National

Whistleblowers pay price for revealing sensitive material

WASHINGTON Here is what’s happened to some government employees who revealed less sensitive information to expose waste, fraud or abuse or other ills in federal agencies.

 

Army Green Beret Jason Amerine headed a Pentagon effort to win freedom for U.S. hostages in Afghanistan and Pakistan. But he got in trouble after criticizing an FBI-led deal in which five Taliban were freed from Guantanamo Bay in return for the release of Army Sgt. Bowe Bergdahl, who had been held in Pakistan for five years. Amerine argued that six other western hostages were left behind, but when he collaborated with California Republican Rep. Duncan Hunter, he was accused of improperly releasing classified information and he was stripped of his security clearance. His status is in limbo.

 

John Deutch, a CIA director under President Bill Clinton, escaped prosecution in the late 1990s for allegedly using unsecured computers at his home and a personal email account to access classified defense information. On his last day in office, President Clinton pardoned Deutch to avoid any future charges.

 

Lawrence Criscione, a Nuclear Energy Commission engineer, shared with 13 members of Congress a 19-page letter warning the agency chief in 2012 that a Fukushima-like meltdown could occur at a South Carolina nuclear power plant if an upstream dam burst. The U.S. attorney’s office in Springfield, Ill. rejected the agency inspector general’s request that Criscione be charged with a felony for releasing sensitive information.

 

Sandy Berger, Bill Clinton’s former national security adviser, pleaded guilty to a misdemeanor count and avoided jail time in 2005 for briefly removing classified documents from a reading room at the National Archives two years earlier. He did later surrender his license to practice law.

 

Marine Reserves Maj.

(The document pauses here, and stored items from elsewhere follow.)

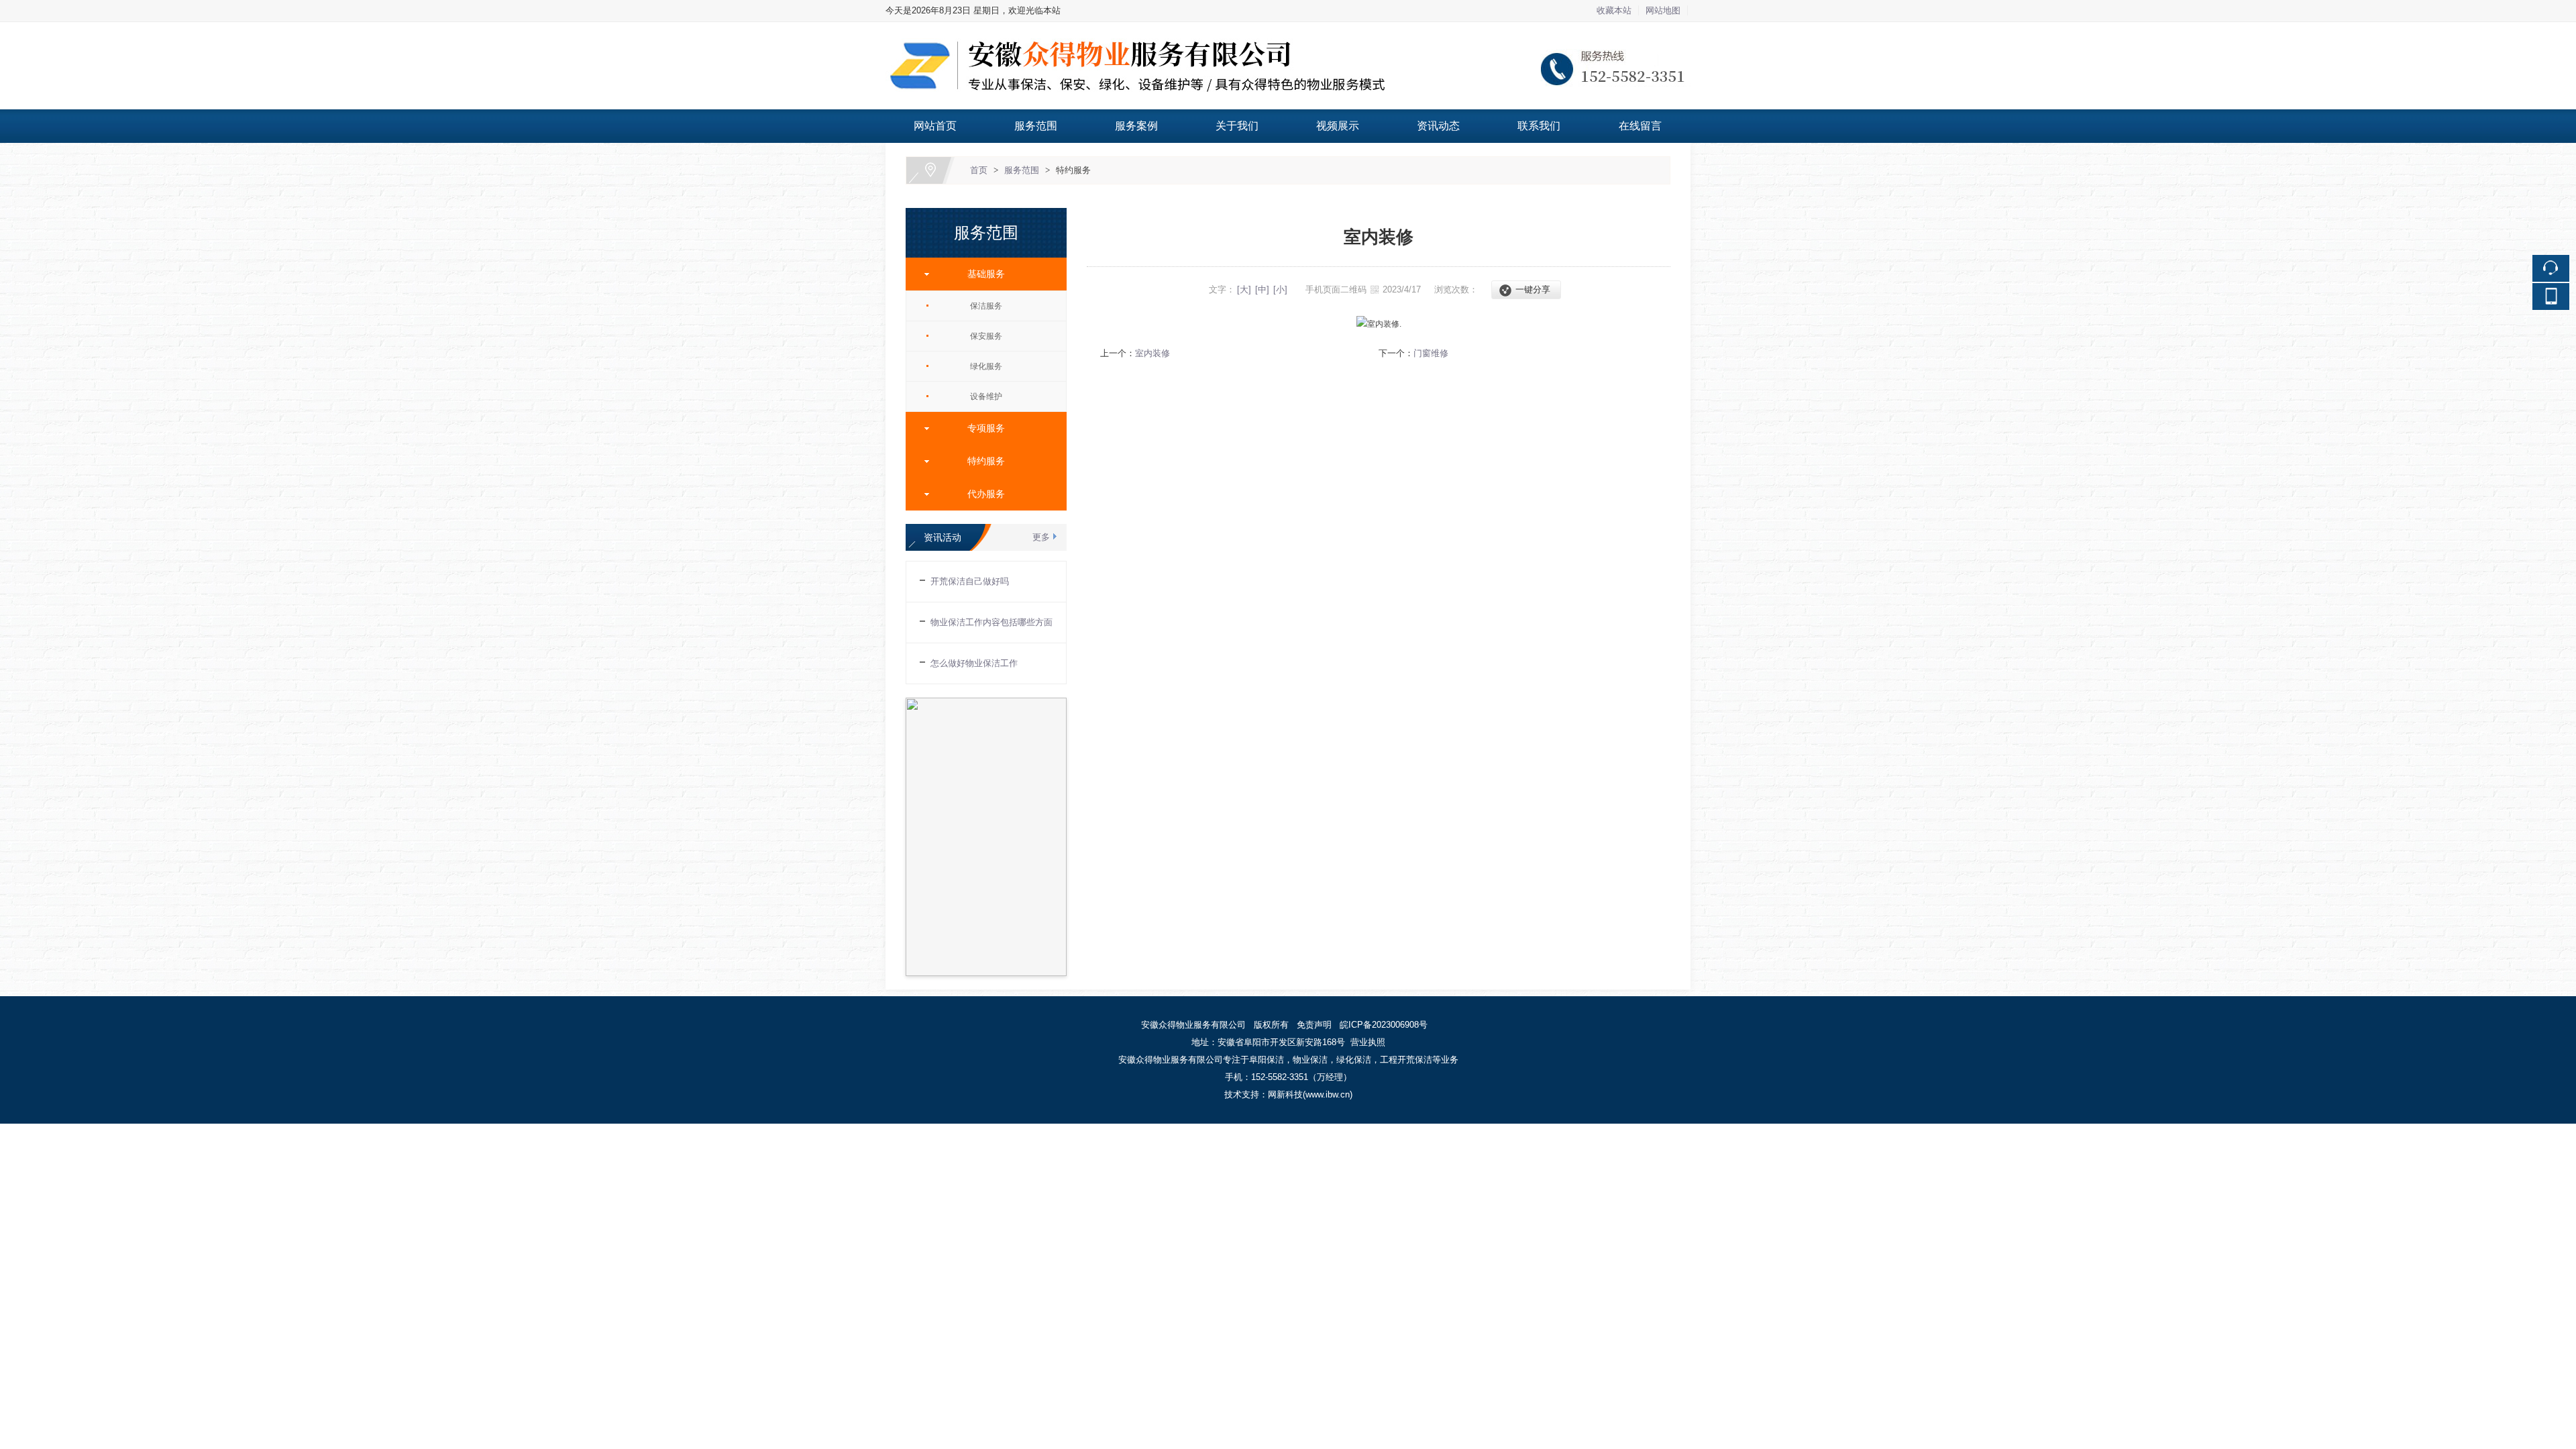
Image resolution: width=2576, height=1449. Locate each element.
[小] (1280, 289)
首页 (978, 170)
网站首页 (935, 125)
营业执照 (1367, 1042)
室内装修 (1152, 353)
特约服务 (1073, 170)
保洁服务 (986, 306)
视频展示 (1337, 125)
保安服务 (986, 336)
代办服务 (981, 493)
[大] (1244, 289)
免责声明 (1314, 1025)
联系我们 (1538, 125)
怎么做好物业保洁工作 (974, 663)
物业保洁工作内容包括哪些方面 (991, 622)
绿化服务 (986, 366)
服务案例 (1136, 125)
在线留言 (1640, 125)
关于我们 (1237, 125)
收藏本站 (1614, 10)
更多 (1041, 537)
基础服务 (981, 273)
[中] (1262, 289)
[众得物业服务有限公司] (1287, 30)
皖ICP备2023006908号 (1385, 1025)
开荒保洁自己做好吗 (969, 581)
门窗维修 (1430, 353)
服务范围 (1035, 125)
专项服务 (981, 428)
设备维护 (986, 396)
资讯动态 (1438, 125)
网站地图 (1663, 10)
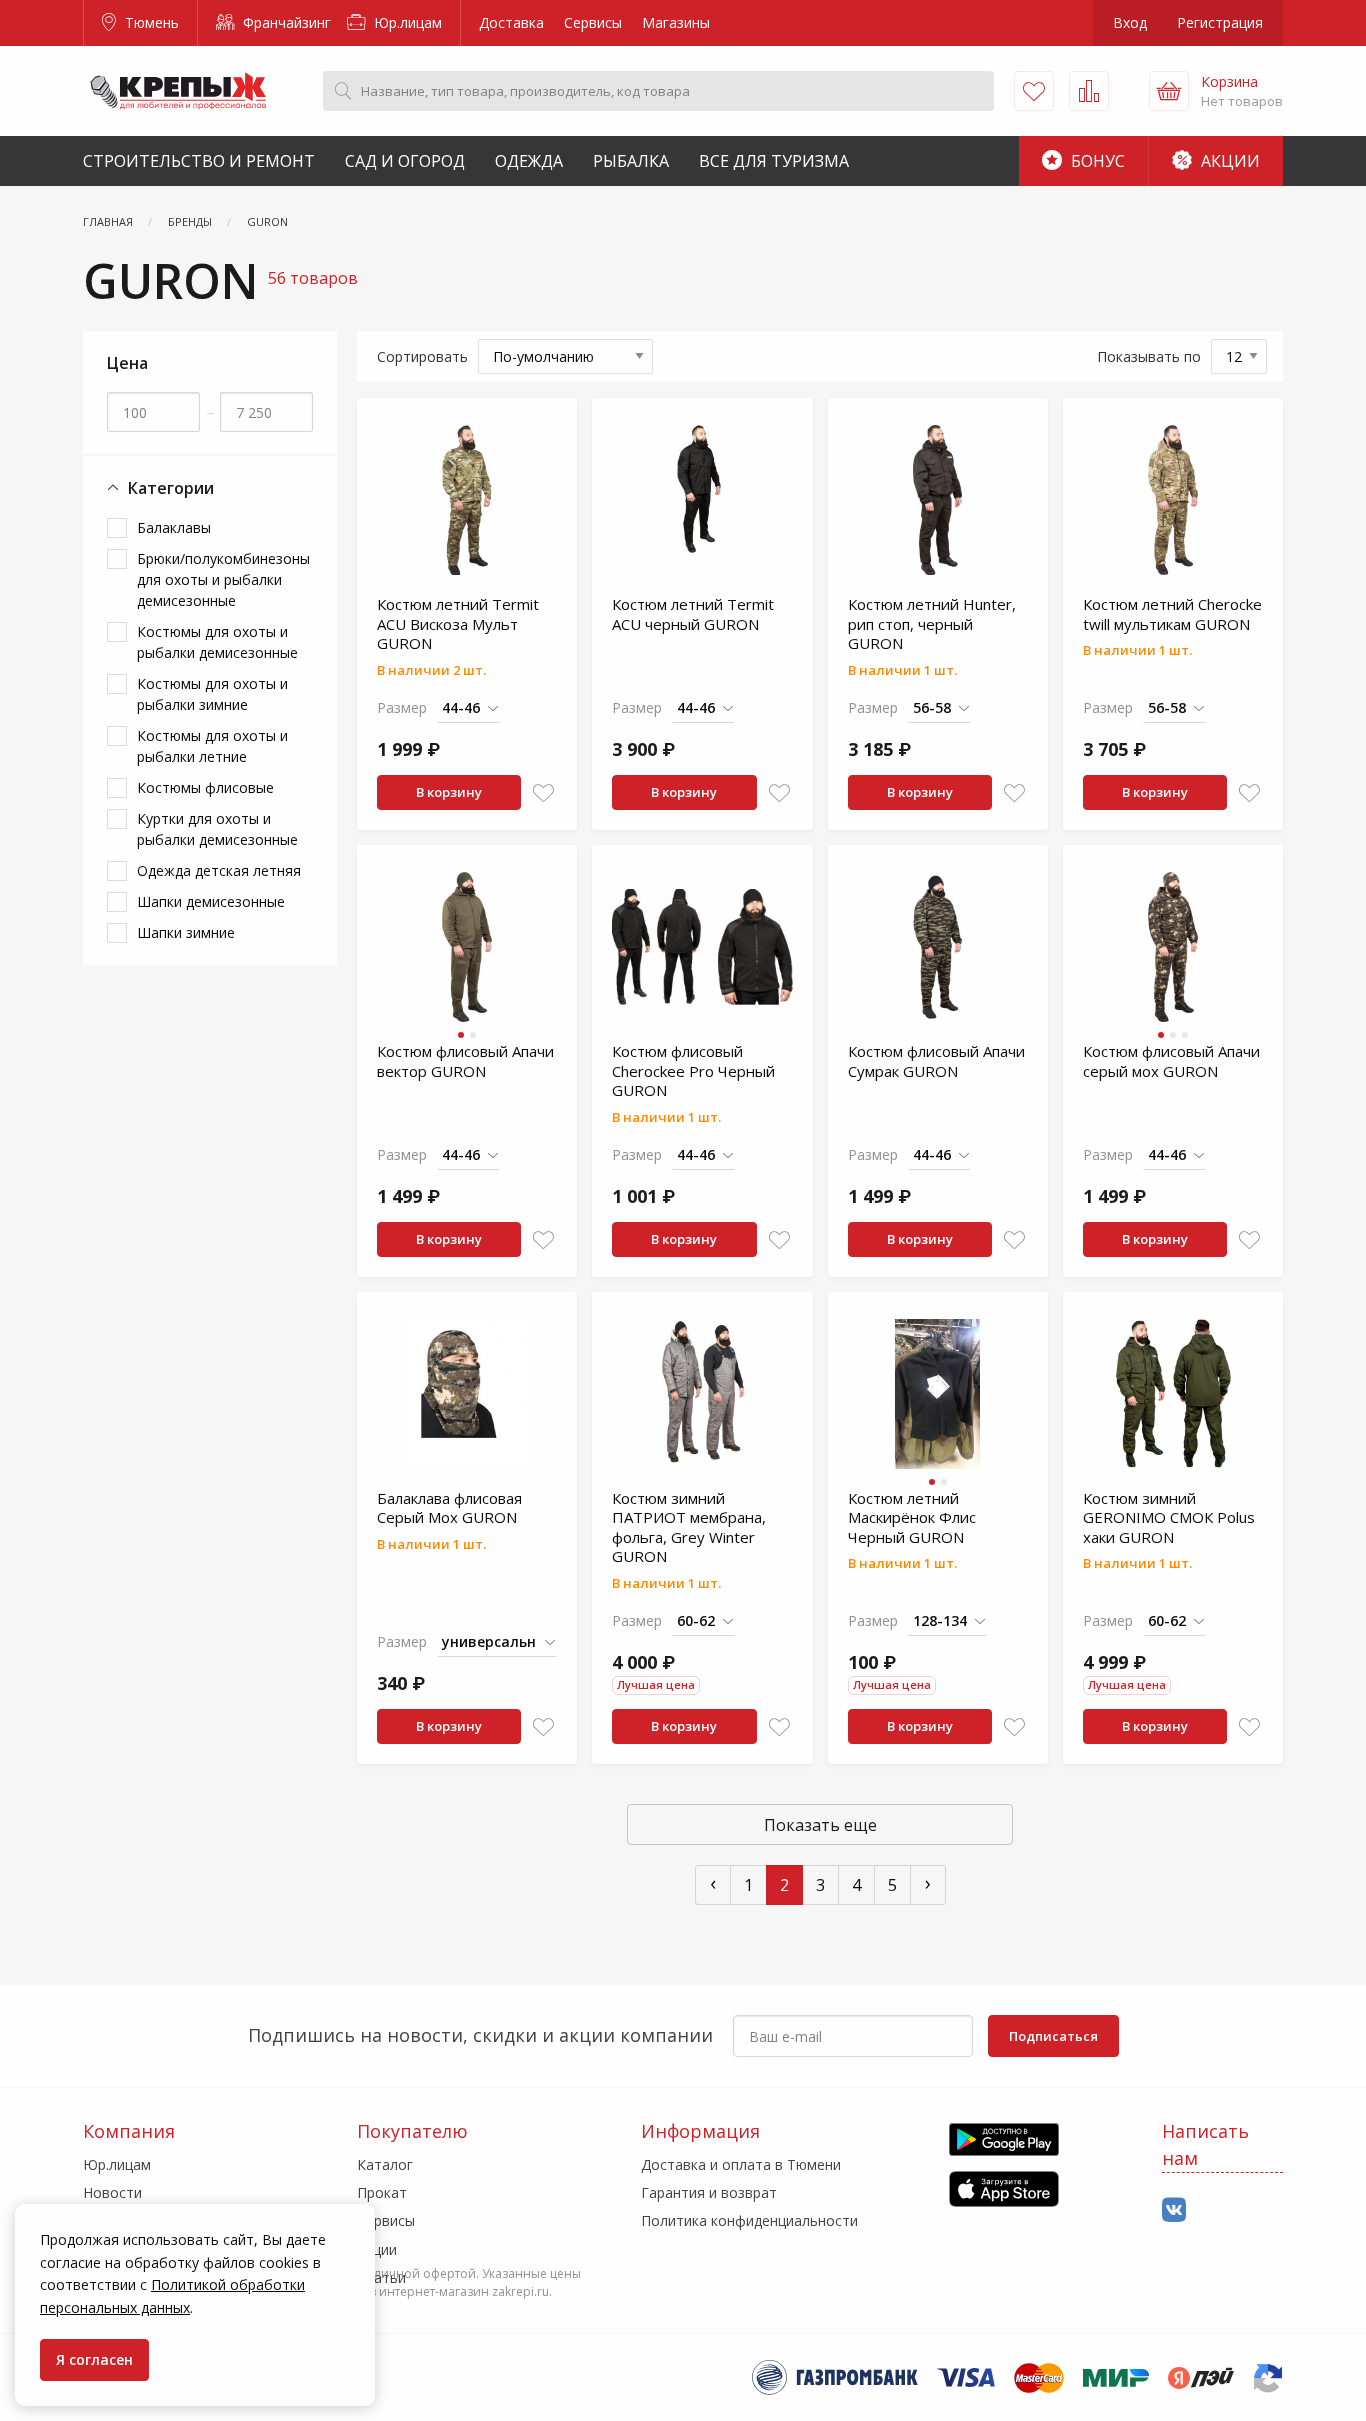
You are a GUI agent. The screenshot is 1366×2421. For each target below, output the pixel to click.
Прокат (382, 2192)
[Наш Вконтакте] (1174, 2210)
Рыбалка (631, 161)
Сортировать (422, 356)
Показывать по (1149, 356)
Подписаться (1053, 2036)
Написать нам (1205, 2144)
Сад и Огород (405, 161)
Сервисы (593, 22)
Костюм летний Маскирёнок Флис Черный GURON (912, 1517)
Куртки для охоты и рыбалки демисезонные (217, 829)
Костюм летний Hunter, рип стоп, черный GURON (932, 623)
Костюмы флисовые (205, 787)
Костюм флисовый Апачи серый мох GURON (1171, 1061)
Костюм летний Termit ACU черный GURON (693, 614)
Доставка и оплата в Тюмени (741, 2164)
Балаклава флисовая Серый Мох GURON (449, 1508)
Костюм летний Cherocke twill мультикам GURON (1172, 614)
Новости (112, 2192)
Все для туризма (774, 161)
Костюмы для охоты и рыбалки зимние (212, 694)
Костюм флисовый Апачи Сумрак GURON (936, 1061)
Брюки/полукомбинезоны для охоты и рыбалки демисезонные (223, 579)
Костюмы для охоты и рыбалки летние (212, 746)
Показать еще (820, 1825)
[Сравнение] (1089, 91)
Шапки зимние (186, 932)
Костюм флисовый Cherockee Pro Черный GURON (693, 1070)
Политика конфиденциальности (749, 2220)
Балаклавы (174, 527)
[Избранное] (1034, 91)
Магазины (676, 22)
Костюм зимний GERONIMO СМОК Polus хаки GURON (1169, 1517)
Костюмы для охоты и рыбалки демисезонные (217, 642)
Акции (1228, 161)
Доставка (511, 22)
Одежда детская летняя (219, 870)
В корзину (449, 792)
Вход (1130, 22)
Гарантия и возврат (709, 2192)
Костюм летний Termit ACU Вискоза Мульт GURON (458, 623)
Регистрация (1220, 22)
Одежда (529, 161)
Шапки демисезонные (211, 901)
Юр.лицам (406, 22)
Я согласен (94, 2359)
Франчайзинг (285, 22)
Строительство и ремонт (199, 161)
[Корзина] (1169, 91)
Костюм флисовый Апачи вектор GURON (465, 1061)
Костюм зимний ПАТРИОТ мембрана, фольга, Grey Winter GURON (689, 1527)
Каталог (385, 2164)
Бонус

Jason Brezler emailed to troops in Afghanistan a classified dossier about a corrupt former Afghan district police chief who had collaborated with the Taliban, warning that he was back in Helmand Province. His message never reached the troops, three of whom were shot dead in a gymnasium. A Marine board of inquiry has recommended Brezler’s discharge for exposing classified information.

 

Lewis “Scooter” Libby, an aide to former Vice President Dick Cheney, was convicted of obstruction of justice and perjury to conceal the leak to the news media of the classified identity of CIA employee Valerie Plame. President George W. Bush commuted his 30-month prison sentence.

 

John Kiriakou, a former CIA analyst, was the first government official to describe as torture the technique known as “waterboarding” used in interrogations of al-Qaida prisoners. Kiriakou identified the name of a CIA interrogator to a magazine reporter, who never published it. Kiriakou pleaded guilty in 2012 to passing classified information to avoid espionage charges and got 2 ½ years in prison. No interrogator has been prosecuted.

 

Gen. David Petraeus resigned as CIA director in 2012 amid an FBI investigation into disclosures that, while heading U.S. forces in Afghanistan, he improperly shared classified material with a North Carolina woman who was both his mistress and biographer. Petraeus pleaded guilty to a misdemeanor charge and was spared a prison sentence..

 

Robert Maclean, a Federal Air Marshal, told a television news reporter in 2003 that the Transportation Security Administration was pulling sky marshals off long-haul flights requiring a hotel stay due to a budget crunch. Two days earlier, the marshals had been briefed on new al-Qaida suicide hijacking plots. MacLean was fired for passing sensitive information. He spent nine years fighting in court to win his job back, finally winning a Supreme Court ruling early this year. By then, he said, he was “officially indigent.”

 

CIA Director Leon Panetta was spared prosecution in 2011 after revealing classified information about the Navy SEAL raid that killed Osama bin Laden to a Hollywood screenwriter during a classified awards ceremony for the unit involved.